Argument | Description |
---|---|
-D | Dataset to solve |
-A | Solve for all queries in [dataset] |
-d name, -q name | Used for solving one query specifically |
-s K | Upper bound for graph sampling is set to Vq * K |
--NEIGHBORHOOD NS | Neighborhood filter condition : Neighbor Safety |
--NEIGHBORHOOD NB | Neighborhood filter condition : ESIC |
--NEIGHBORHOOD EB | Neighborhood filter condition : Edge Bipartite Safety |
--STRUCTURE X | No substructure condition |
--STRUCTURE 3 | Substructure filter condition : Triangle Safety |
--STRUCTURE 4 | Substructure filter condition : Triangle and Four-cycle Safety |
Execution example with yeast
dataset:
./main/FaSTest -D yeast -A
Which will first read queries from yeast_ans.txt
, and evaluate all queries whose true cardinalities are known.
The command
./main/FaSTest -D yeast -A --NEIGHBORHOOD NB --STRUCTURE 3
disables Four-cycle safety, and uses only ESIC (without Edge Bipartite Safety).
To run single query to single data, use:
./main/FaSTest -D yeast -d ../dataset/yeast/data_graph/yeast.graph -q ../dataset/yeast/query_graph/query_sparse_32_200.graph
If the true cardinality is not known, True will show as -1. (ex: query_sparse_32_97.graph)

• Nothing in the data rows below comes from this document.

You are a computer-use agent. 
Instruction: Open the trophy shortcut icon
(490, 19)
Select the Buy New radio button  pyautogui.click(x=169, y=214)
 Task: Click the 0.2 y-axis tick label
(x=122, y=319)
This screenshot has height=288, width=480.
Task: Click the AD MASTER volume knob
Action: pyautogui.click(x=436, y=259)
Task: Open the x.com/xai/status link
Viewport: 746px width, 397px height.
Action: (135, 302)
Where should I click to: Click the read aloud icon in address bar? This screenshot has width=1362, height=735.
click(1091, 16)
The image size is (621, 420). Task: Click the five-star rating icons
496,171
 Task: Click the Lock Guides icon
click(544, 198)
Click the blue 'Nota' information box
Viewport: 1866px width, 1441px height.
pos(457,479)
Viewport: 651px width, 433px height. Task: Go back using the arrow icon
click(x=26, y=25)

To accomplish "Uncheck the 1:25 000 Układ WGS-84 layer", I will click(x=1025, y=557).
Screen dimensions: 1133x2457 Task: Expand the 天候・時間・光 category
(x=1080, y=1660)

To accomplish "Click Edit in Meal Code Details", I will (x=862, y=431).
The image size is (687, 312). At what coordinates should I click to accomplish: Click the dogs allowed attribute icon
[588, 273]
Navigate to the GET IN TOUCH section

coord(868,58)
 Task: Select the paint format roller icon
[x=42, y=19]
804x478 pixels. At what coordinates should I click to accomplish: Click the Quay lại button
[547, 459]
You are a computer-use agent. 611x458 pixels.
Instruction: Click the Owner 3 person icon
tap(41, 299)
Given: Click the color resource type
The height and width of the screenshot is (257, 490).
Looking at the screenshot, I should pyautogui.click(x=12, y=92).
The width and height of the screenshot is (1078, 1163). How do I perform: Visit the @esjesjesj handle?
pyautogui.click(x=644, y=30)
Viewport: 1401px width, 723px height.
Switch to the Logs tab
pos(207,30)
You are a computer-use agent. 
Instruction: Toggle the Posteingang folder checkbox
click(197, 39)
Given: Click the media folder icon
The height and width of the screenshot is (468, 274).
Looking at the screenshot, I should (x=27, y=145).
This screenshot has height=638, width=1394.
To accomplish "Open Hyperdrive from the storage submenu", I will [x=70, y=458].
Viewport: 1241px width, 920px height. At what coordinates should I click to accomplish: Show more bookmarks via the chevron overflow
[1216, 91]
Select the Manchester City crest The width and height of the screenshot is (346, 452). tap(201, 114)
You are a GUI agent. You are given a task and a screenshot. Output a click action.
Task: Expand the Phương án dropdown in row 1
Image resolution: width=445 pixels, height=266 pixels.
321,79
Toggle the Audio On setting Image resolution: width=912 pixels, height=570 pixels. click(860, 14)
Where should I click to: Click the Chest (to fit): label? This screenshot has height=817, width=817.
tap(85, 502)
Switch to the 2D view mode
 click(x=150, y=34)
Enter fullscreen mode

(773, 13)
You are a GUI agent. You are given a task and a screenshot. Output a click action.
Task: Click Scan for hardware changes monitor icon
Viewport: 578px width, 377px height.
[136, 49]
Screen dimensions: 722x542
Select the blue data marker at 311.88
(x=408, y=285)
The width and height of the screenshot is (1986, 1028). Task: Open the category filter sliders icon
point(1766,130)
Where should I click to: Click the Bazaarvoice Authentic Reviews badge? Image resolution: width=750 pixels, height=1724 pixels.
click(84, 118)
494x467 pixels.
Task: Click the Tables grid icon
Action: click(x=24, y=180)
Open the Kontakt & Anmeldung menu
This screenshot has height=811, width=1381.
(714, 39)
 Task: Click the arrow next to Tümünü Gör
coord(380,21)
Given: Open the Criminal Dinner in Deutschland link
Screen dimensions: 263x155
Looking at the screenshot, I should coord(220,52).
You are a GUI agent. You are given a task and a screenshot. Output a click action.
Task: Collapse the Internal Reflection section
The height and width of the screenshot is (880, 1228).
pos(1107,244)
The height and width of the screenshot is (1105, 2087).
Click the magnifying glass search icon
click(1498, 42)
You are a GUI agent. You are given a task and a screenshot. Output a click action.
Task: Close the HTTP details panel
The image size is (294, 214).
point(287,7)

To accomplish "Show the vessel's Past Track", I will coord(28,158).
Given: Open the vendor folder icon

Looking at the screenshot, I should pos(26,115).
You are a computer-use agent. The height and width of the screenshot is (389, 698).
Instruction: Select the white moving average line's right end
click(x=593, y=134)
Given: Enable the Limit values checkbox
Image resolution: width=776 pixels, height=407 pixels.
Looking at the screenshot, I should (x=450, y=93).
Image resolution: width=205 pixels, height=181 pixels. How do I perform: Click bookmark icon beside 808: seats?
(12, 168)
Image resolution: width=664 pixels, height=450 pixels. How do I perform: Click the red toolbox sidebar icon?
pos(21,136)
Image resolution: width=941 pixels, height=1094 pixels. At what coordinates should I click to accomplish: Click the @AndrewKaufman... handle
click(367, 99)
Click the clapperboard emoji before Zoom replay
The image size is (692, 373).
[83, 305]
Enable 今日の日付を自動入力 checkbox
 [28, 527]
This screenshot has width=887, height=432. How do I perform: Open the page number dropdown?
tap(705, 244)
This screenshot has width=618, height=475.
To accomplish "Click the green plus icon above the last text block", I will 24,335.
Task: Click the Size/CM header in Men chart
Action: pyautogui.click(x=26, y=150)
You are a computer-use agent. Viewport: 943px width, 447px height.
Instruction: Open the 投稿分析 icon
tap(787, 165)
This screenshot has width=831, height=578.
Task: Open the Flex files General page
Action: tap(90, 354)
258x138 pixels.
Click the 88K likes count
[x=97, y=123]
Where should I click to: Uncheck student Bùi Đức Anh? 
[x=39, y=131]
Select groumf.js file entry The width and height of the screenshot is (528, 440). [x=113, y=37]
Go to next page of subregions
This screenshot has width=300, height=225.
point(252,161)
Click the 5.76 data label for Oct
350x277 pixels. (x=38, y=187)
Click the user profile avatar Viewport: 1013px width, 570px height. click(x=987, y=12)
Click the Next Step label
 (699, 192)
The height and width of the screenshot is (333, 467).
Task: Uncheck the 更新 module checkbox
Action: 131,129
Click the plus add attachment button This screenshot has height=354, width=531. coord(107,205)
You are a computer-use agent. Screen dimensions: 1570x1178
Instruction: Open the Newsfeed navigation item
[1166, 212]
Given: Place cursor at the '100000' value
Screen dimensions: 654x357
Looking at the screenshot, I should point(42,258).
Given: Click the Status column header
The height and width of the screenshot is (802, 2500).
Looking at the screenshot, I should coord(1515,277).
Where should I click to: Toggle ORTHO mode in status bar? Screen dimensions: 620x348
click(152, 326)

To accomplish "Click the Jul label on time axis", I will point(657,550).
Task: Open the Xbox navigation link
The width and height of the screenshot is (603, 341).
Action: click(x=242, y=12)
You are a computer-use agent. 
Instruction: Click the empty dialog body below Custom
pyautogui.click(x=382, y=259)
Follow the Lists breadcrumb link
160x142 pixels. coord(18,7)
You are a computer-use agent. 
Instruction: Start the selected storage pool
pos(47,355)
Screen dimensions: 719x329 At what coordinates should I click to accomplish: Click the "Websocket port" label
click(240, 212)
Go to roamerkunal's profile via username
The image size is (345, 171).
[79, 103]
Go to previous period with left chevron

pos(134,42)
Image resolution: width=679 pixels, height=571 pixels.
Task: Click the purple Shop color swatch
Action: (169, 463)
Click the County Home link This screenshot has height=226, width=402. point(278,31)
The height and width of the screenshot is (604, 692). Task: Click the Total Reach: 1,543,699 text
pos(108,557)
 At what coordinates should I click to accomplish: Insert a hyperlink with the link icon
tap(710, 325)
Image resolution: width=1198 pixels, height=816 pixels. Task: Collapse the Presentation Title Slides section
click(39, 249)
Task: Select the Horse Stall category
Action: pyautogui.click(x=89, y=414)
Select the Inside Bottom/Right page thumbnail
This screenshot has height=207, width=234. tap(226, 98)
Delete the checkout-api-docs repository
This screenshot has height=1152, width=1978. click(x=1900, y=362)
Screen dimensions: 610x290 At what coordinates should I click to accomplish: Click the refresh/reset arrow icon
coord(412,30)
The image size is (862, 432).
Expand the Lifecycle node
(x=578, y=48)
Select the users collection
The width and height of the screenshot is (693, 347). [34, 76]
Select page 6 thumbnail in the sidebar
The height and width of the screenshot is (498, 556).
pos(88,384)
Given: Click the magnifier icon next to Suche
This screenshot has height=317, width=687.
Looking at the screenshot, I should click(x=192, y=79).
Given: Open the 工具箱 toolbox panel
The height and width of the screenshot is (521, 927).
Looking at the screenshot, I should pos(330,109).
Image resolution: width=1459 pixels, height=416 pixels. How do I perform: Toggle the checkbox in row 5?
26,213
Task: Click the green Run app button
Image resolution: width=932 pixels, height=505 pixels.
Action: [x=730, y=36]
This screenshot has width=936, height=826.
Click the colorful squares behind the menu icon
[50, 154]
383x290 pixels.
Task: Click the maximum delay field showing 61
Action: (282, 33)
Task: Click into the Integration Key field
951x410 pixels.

The datasets and query graphs from RapidMatch is used for evaluation.
t [#Vertex] [#Edge]
v [ID] [Label] [Degree]
v [ID] [Label] [Degree]
...
e 1235 2586 [EdgeLabel]
Edge labels are optional (missing labels are considered as zero).
Example (0-0-1-0 labeled path)
t 4 3
v 0 0 1
v 1 0 2
v 2 1 2
v 3 0 1
e 0 1
e 1 2
e 2 3
To assess accuracy, true cardinalities should be provided. We provide the ground truth values for 1,707 out of 1,800 queries for yeast dataset in dataset/yeast/yeast_ans.txt
, computed with DAF.